Une centaine de membres des forces spéciales
américaines les épaulent depuis la fin 2011,
surtout en matière de renseignement et de soutien logistique.

Aucune
information n’a pu être obtenue sur le rôle
qu’elles ont joué dans la capture d’Acellam, mais le
groupe du chef rebelle avait été repéré
en République démocratique du Congo (RDC), où
l’armée ougandaise, qui l’a fait prisonnier, n’a pas
l’autorisation d’intervenir.

Cette capture "est une chance
énorme et je pense que ça pourrait
être le coup décisif", estime de
son côté Sunday Okello, de l’Institut d’Etudes
de Sécurité (ISS), basé à Addis Abeba,
car "on ne savait pas grand chose sur la structure de la
LRA, leur mode opératoire, ce qu’ils font réellement".

Acellam, arabophone, est en outre soupçonné
d’être l’agent de liaison entre la LRA et le
gouvernement soudanais, suspecté de l’avoir soutenu
dans les années 2000 et de continuer à le faire.C’est "une prise importante, particulièrement parce
qu’il peut décrire la relation actuelle avec les
Soudanais", estime Ledio Cakaj, chercheur
indépendant, spécialiste de LRA.

Selon les analystes, Acellam, qui a rejoint la LRA en 1988
quand il était étudiant, est brouillé avec
Joseph Kony depuis plusieurs années, alors que le
mouvement était agité par un conflit interne sur
des négociations de paix, et a été sur le
point de faire défection à plusieurs reprises.

Lui-même
assure qu’il a été capturé alors
qu’il avait quitté son groupe d’une trentaine de
personnes, et qu’il avait pour projet de se rendre."Ma
réédition va inciter les gens encore dans le
maquis à en sortir et va permettre de mettre fin à
la guerre bientôt", a-t-il assuré aux
journalistes qui l’ont rencontré dimanche sur une base
de l’armée ougandaise en Centrafrique, sur le
territoire de laquelle il a été arrêté.

Tim Allen, professeur à la London School of Economics et
auteur d’un livre sur la LRA, confirme que cette capture
pourrait encourager une partie des rebelles à se
rendre, "s’il est publiquement annoncé qu’il
(Acellam) bénéficie d’une amnistie" et
"s’ils sont sûrs qu’ils ne seront pas tués par
l’armée ougandaise".

Une éventualité peu probable pour le trio de
tête de la LRA - Joseph Kony, Okot Odhiambo et
Dominique Ongwen -, recherché par la Cour pénale
internationale pour crimes contre l’humanité.

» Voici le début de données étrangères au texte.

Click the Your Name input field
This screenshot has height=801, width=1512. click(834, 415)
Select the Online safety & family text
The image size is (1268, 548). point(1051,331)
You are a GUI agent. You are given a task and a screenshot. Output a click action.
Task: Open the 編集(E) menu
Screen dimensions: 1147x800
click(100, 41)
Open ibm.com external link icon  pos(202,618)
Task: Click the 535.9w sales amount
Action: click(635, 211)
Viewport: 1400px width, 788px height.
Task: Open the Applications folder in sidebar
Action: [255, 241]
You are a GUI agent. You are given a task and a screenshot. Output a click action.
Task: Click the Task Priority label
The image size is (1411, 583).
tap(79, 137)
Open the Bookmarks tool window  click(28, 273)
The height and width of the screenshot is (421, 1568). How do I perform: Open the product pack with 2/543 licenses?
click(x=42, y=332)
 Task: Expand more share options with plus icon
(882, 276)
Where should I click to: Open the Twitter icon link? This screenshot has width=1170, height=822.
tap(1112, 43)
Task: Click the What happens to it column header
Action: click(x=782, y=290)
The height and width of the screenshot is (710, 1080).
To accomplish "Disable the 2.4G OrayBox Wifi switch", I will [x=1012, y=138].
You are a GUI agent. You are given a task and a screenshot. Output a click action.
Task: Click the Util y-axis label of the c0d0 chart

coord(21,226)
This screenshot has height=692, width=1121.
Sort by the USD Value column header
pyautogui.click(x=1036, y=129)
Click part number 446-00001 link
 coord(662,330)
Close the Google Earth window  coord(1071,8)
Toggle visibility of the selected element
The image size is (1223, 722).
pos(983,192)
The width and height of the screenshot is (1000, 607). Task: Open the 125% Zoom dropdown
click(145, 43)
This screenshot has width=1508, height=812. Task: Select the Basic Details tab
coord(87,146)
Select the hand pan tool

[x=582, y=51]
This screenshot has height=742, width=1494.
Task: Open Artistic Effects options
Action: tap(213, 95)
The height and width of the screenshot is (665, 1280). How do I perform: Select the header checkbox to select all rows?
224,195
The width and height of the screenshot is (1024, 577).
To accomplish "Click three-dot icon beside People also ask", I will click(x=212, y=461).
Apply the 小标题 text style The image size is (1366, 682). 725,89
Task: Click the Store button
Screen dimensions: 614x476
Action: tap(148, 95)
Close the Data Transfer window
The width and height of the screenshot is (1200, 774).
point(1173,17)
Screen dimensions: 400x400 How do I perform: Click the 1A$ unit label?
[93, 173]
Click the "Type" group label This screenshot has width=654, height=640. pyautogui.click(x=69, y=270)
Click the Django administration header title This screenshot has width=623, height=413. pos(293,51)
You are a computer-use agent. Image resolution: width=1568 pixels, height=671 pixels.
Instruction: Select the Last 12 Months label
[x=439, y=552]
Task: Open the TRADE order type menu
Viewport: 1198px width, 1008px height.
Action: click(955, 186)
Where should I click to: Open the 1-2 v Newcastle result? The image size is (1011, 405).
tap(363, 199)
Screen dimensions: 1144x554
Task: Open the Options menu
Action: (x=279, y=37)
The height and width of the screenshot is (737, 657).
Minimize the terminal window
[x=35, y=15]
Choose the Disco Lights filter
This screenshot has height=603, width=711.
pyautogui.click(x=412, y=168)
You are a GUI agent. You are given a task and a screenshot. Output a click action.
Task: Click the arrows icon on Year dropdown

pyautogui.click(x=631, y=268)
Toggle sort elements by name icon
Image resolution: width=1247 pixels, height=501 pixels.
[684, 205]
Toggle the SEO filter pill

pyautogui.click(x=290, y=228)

Kony a pris la tête de la LRA à la fin des
années 80. Celle-ci opérait alors dans le nord de
l’Ouganda, où elle a multiplié les exactions -
enlèvements d’enfants transformés en soldats et en
esclaves et mutilations de civils - avant d’en être
chassée en 2006 par l’armée ougandaise et de
s’éparpiller dans des denses forêts
équatoriales des pays alentours.

La capture d’Acellam est un signe que les efforts accrus
entrepris récemment pour anéantir la LRA
commencent à payer, estime Angelo Izama : "La
pression sur la LRA est importante et cette pression a
contribué à ce qui vient de se passer".

Mais cette pression accrue sur le groupe pourrait aussi
déclencher une riposte ultime d’un groupe sanguinaire."Une des principales menaces que peut encore
représenter la LRA, c’est qu’ils se rendent compte
qu’ils sont acculés et qu’ils réagissent en tuant
et violant", a estimé Sunday Okello.